Dole's farm proposal a `piece of art'

Take Kansas wheat (lots of it), add some Arkansas and Louisiana rice, go lightly on the Iowa corn, and sprinkle the mix with a dash of North Dakota sunflower-seed oil for flavor. Put in a hot political oven and bake a long time.

That's approximately the recipe for the farm bill that Senate majority leader Robert Dole has put together.

No one expects to like the concoction very much when it is done. At a time when the farm community is facing the toughest economic times in half a century, the farm program that is slowly emerging from Congress offers no magic solutions.

It will be a ``hold the line'' type of proposal, says Robert A. Denman, a legislative assistant with the Farmers Union. That view is widely held on Capitol Hill, where the lawmakers have been struggling most of the year over renewing the four-year farm program that technically expired last month.

The new program will almost certainly bust the budget, or at least ``bend'' it, as Senator Dole has said, at a time when the lawmakers are also debating deficit reduction.

But Kansas Republican Dole is feeling tugs from both his farm state, where he faces reelection next year, and from his commitments as the majority leader to cut deficits. His chief goal now is to pass a bill -- almost any bill.

``The most important thing we could do as a body is to complete action'' on the Senate bill before Thanksgiving so that the House and Senate can work out a compromise farm program before Christmas, Dole told his colleagues this week.

To that end, the master legislative craftsman put together the ingredients for a successful vote in private off-floor meetings. As a Kansan, he started with a base of strong proposals favoring wheat farmers. Then he offered aid to other crops.

Bringing individual senators, especially Southern Democrats, into his Capitol office, he offered proposals that brought 10 members of the opposition party on board for a key vote on the Dole plan.

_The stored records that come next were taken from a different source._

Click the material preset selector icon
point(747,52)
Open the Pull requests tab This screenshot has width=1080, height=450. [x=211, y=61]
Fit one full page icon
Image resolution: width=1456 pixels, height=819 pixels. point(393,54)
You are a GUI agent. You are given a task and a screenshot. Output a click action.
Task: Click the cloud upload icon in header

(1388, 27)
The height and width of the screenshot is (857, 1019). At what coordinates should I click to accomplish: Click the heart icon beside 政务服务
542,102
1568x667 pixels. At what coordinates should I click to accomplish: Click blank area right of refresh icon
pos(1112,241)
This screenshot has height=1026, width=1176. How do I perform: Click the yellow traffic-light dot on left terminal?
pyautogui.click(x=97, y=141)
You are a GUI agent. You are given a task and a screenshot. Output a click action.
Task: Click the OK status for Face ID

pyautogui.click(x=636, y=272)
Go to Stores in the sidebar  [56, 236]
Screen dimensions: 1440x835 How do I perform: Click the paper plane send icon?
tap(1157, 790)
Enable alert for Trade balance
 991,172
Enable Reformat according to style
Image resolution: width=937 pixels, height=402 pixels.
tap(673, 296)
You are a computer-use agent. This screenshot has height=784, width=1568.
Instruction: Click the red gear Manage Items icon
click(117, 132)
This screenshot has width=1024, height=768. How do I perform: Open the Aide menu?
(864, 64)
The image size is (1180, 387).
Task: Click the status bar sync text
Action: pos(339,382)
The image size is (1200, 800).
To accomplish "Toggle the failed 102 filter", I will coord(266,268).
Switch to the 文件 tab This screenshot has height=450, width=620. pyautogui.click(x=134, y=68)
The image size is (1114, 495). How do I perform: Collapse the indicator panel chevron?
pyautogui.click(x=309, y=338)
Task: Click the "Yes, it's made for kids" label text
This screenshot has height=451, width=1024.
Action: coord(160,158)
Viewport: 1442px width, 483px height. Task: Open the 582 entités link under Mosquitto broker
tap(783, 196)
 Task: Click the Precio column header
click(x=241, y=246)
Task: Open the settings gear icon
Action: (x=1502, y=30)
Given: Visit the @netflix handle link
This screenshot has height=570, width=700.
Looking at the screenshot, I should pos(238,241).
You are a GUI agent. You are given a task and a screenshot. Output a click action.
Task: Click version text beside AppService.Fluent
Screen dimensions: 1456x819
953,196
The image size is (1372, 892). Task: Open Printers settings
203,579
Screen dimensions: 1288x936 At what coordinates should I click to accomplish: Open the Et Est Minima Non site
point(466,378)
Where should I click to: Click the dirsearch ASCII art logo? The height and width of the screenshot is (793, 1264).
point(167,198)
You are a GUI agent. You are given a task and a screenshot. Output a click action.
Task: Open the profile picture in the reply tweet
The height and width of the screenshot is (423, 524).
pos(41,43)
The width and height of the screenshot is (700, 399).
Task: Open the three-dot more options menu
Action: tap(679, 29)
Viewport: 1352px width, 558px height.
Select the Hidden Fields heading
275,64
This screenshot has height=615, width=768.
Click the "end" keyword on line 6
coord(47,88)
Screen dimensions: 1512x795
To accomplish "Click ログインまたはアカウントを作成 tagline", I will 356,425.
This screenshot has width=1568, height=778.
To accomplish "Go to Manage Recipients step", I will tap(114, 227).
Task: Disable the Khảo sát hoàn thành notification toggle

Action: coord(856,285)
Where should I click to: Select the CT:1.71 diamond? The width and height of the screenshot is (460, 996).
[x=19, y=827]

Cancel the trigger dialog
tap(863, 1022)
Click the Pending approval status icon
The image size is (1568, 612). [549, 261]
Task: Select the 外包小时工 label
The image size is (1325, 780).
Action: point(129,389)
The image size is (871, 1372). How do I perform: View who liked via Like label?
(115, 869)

These Democrats more than made up for the six Republican farm staters who dissented.

As Sen. J. Bennett Johnston (D) of Louisiana said after signing onto the Dole plan, ``It is, in effect, an offer that we cannot refuse.'' Senator Johnston won aid for his sugar and rice farmers hit by both floods and poor markets.

Rice growers, in Louisiana, Arkansas, and California, had been underdogs in the commodity tug of war in the past. But Dole's offer of additional aid brought support from the rice contingency and all the Democratic senators from those states.

The majority leader pulled in a straying Republican, Sen. Mark Andrews of North Dakota, with an offer of one-year payments worth an estimated $75 million to sunflower growers in the state. North Dakota is the top producer of sunflower-seed oil.

Left out of the coalition was the corn belt, whose senators bitterly complained that the Dole proposal bites into supports for their farmers while keeping support levels for wheat. ``I cannot support a package that costs corn farmers 82 cents per bushel during the next three years, nor can I defend anyone who votes for it,'' said Sen. Charles E. Grassley (R) of Iowa.

Sen. J. James Exon, a Democrat from the corn-growing state of Nebraska, complained privately about the method in which the bill is being put together and noted that the GOP leaders were ``doing everything that they can to get the necessary votes.'' Another Democrat said admiringly of the Dole package, ``It's a piece of art.''

The bill has an unconventional solution to a major controversy over whether to freeze ``target'' price supports for wheat, corn, cotton, and rice for four years or for one year. Many farm staters want to hold the price supports at their current high level for four years. Dole wants to freeze them for only one year and then allow supports to drop.

When he couldn't find sufficient votes, Dole simply combined both plans into his package, although they are contradictory. (It would be left to a Senate-House conference committee to resolve the conflict.)

At the Senate yesterday Dole appeared to be winning, in spite of vague threats of a filibuster by his chief opponent, Sen. John Melcher (D) of Montana.

Supplying much of the political heat in the farm debate is the partisan struggle over control of the Senate. Twenty-two Republicans, including several from farm states, are up for reelection next year.